Elucidated mechanism of vascular impairment caused by immunosuppressive agent by using human iPSC-derived vascularized liver organoids
World's first visualization of hepatic microvasculopathy caused by drugs used in transplant medicine
- Established a unique intravital imaging system that enables observation of the dynamics of human blood vessels by transplanting liver organoids with sinusoids created from human iPSCs into immunodeficient mice, while the mice are alive.
- For the first time in the world, researchers elucidated the fact that antithymocyte globulin (ATG), an immunosuppressive agent widely used in transplant medicine, causes microangiopathy in the liver in two stages.
- It was identified that the first stage is rapid thrombus formation due to excessive activation of the complement system (part of the immune system), and the second stage is a delayed inflammatory response mediated by TGF-β signaling.

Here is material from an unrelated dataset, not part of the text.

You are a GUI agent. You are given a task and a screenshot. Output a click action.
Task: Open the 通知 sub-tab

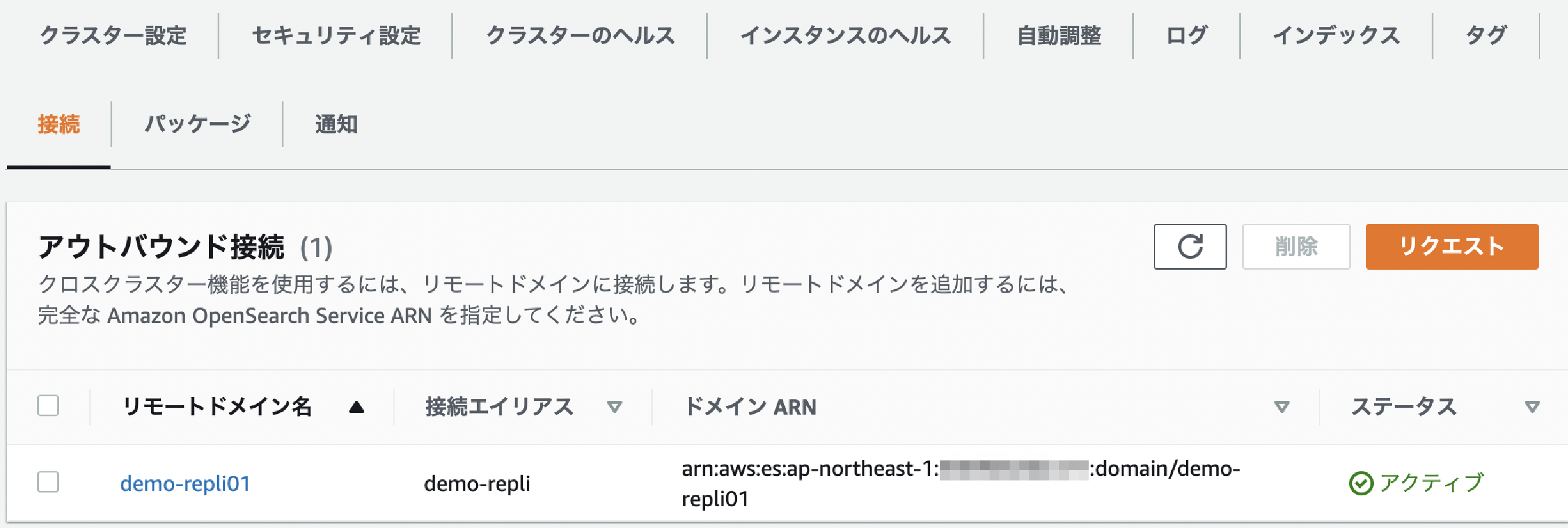[x=336, y=124]
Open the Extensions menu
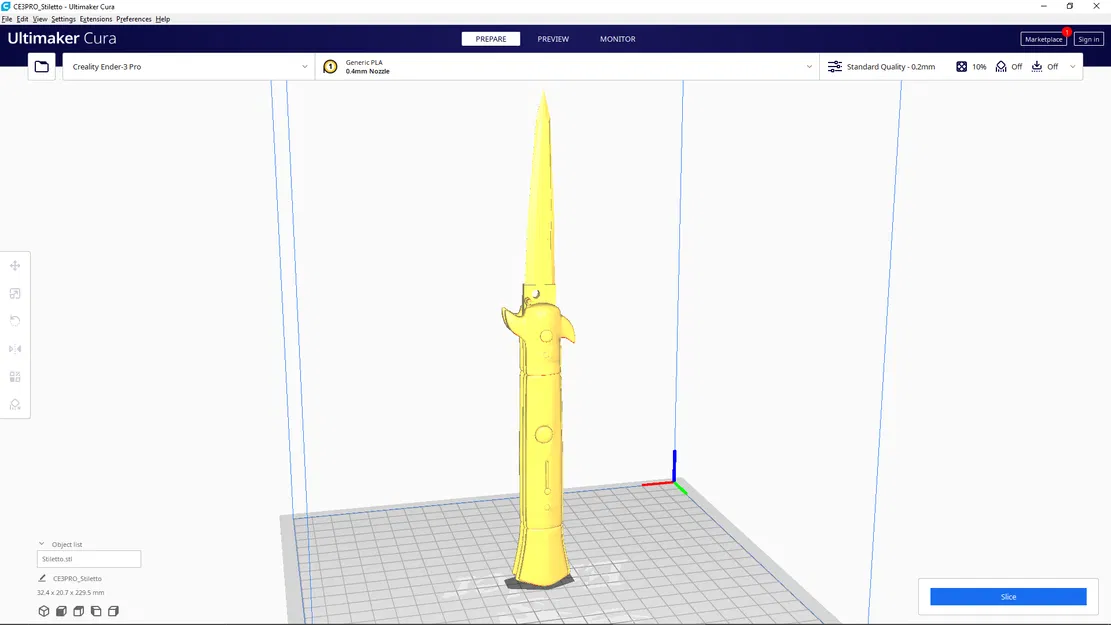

- It is expected that the evaluation platform developed in this research will contribute to elucidating the mechanisms of drug-induced liver damage and developing new treatments and prevention methods that reduce side effects.
Outlines
A research group including Shuntaro Kawamura (doctoral student) of the Human Biology Research Unit, Institute of Integrated Research (IIR) of the Science Tokyo, Professor Takanori Takebe (Professor at the Graduate School of Medicine and Vice Director of the Premium Research Institute for Human Metaverse Medicine of the University of Osaka), and Assistant Professor Noriki Okada of the Department of Surgery at Jichi Medical University, has used human iPSC-derived vascularized liver organoids to elucidate in detail the mechanism of hepatic microvasculopathy caused by the immunosuppressive agent ATG.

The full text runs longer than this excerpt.